Marcelino Rodriguez Cancio
Couture Technologies

As e-commerce becomes a rising force in the fashion retail landscape, it faces a major, costly challenge: online purchases are subject to a much higher rate of returns (30-50%) compared to the rate for items purchased in-store (8.9%). These returns diminish profit margins, costing retailers money, time, and manpower. On the other hand, thousands of physical stores close all over the world each year, forcing companies to increase their online presence. Not only this is an economic problem; just in 2018, 5 billion pounds of clothing went to landfills due to returns, with the consequent environmental impact.

To address the online returns fashion e-commerce pain point, an exciting solution is the Virtual Try-On (VITON) technology, that promise to deliver custom fit and sizing visualizations to retail customers. While an intuitive idea, VITONs are full of technical risk. Cloth simulation speed and accuracy, anthropomorphic representation, and ease of use are areas requiring major improvement for a full-on implementation at the current scale of the fashion industry. 

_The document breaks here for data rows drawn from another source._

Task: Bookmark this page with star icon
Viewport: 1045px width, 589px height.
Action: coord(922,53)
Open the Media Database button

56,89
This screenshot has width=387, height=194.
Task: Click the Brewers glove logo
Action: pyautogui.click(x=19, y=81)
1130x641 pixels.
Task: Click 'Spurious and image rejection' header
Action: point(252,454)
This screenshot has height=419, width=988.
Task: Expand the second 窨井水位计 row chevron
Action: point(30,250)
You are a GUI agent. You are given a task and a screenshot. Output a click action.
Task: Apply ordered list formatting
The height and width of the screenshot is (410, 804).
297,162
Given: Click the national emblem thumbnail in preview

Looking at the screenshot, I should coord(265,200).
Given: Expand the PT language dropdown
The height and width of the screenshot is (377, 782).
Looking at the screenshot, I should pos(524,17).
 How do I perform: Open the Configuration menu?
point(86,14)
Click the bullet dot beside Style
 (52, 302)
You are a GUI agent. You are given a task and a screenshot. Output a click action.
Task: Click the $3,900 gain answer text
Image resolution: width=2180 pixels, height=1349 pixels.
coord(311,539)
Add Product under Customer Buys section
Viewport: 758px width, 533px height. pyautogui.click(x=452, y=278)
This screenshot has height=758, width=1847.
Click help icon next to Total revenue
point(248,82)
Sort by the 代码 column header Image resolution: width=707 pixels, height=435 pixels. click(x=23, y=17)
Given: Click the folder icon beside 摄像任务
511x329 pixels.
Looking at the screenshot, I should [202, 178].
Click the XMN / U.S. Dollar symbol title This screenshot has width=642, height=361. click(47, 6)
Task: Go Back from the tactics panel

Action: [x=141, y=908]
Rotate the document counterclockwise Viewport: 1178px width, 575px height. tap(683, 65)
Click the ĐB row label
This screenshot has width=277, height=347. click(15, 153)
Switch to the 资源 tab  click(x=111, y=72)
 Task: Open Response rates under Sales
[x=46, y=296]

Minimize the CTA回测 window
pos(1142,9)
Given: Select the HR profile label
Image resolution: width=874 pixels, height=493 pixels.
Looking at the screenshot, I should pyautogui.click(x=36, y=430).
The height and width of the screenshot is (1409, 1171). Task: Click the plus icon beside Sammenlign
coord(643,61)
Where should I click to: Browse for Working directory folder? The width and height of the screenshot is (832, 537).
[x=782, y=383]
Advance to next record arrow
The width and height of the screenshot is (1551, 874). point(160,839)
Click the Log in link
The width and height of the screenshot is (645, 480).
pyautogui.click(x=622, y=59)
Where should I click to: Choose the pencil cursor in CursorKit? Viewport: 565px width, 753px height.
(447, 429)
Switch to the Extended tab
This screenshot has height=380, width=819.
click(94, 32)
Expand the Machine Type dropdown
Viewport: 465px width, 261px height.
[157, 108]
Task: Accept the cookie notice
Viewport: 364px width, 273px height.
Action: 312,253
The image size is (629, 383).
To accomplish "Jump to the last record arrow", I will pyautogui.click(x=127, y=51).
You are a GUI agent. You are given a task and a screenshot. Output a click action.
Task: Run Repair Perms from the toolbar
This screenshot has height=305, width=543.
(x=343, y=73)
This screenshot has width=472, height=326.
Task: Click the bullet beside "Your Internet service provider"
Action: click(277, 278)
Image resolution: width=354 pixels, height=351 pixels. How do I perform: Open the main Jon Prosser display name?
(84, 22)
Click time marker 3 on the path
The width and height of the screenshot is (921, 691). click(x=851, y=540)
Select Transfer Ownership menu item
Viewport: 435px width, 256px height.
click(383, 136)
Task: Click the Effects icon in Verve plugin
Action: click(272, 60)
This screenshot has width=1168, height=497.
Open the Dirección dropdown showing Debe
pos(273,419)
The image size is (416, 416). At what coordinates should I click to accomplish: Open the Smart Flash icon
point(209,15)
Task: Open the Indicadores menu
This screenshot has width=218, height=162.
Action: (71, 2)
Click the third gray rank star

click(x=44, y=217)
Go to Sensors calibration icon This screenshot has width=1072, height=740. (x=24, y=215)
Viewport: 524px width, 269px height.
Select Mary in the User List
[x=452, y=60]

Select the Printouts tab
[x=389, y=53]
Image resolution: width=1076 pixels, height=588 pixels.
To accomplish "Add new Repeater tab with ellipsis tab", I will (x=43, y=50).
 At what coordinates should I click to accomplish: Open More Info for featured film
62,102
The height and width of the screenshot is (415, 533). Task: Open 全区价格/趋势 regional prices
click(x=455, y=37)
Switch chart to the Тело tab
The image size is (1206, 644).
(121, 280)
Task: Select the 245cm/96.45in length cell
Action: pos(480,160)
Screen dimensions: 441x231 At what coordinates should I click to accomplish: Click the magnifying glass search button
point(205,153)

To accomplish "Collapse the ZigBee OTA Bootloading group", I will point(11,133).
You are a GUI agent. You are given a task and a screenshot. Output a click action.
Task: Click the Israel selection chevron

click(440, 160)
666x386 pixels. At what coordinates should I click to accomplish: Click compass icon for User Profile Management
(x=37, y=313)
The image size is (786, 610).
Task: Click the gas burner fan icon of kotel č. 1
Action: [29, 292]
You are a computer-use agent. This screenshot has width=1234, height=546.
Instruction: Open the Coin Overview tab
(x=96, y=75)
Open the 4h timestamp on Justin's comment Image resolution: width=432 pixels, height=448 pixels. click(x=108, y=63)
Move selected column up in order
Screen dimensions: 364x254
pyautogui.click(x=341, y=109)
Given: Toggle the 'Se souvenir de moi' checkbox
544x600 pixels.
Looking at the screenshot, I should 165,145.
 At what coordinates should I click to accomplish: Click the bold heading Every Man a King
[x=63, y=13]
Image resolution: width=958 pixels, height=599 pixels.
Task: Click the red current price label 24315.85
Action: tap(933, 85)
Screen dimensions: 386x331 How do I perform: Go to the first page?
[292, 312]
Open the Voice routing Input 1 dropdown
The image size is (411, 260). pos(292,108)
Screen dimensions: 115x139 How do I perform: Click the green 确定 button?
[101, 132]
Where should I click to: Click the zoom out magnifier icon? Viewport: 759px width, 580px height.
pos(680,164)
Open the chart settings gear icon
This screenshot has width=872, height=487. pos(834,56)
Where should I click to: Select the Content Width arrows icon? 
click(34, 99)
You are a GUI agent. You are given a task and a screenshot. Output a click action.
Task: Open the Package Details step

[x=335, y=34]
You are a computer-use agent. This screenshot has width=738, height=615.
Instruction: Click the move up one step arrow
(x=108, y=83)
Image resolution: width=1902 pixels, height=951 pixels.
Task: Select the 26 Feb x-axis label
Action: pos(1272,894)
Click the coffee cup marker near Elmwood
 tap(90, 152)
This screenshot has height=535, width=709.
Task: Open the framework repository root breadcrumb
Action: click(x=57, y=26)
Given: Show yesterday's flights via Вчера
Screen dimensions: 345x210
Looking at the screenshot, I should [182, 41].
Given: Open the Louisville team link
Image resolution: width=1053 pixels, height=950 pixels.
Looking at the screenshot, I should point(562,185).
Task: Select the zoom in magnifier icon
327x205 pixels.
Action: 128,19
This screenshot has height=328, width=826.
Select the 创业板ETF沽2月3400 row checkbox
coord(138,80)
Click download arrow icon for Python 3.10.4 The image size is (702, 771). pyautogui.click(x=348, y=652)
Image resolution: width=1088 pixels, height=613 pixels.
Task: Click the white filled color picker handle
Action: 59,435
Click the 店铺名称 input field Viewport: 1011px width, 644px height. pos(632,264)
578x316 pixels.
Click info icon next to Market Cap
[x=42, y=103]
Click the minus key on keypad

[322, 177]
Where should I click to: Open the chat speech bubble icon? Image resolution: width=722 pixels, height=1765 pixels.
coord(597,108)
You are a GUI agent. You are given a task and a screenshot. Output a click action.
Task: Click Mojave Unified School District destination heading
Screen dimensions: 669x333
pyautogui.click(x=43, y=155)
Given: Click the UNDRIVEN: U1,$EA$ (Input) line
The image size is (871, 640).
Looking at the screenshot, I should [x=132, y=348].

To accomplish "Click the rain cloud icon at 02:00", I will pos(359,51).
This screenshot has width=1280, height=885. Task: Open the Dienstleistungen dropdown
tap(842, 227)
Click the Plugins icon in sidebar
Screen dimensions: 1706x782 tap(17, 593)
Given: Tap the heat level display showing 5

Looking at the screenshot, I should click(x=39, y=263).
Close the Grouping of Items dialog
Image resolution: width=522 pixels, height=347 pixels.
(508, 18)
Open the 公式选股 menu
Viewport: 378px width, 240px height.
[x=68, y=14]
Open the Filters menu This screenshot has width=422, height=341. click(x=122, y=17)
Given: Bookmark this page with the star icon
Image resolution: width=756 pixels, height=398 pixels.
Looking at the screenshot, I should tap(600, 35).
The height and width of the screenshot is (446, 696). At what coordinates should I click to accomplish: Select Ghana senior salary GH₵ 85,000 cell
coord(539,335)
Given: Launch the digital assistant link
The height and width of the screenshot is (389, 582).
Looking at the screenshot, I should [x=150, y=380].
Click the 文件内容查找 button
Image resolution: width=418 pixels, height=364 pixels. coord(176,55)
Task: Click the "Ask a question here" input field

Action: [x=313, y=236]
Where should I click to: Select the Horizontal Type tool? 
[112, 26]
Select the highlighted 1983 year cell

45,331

This talk will address two major uses of digital twins in VITON: (i) anthropomorphic representation, and (ii) cloth simulation. We will also cover the solutions existing so far for accurate human and cloth modeling, as well as the challenges still remaining in the field.

 

Speaker bioThe people in my family who loves me the less call me the ‘malvestío’. Which in Spanish means the ‘poorly dressed’. Then, by an irony of destiny, I became the CTO of a Fashion Technology startup. Now, while I’m still a ‘malvestío’, my wife asks me to pick her outfits. My job consists of running a turf cyberwar for the control of Virtual Fitting City, alongside a gang of technological outlaws. During my Ph.D. two Benoits allowed me to tinker with the C++ code of the OpenJDK so we can make compiler optimizations that would allow numerical simulations and ML programs to run faster, at the expense of a bit of accuracy (it was a lot of fun). Before that, I got my Ms.C. in Digital Signal Processing by simulating the human blood flow for medical applications.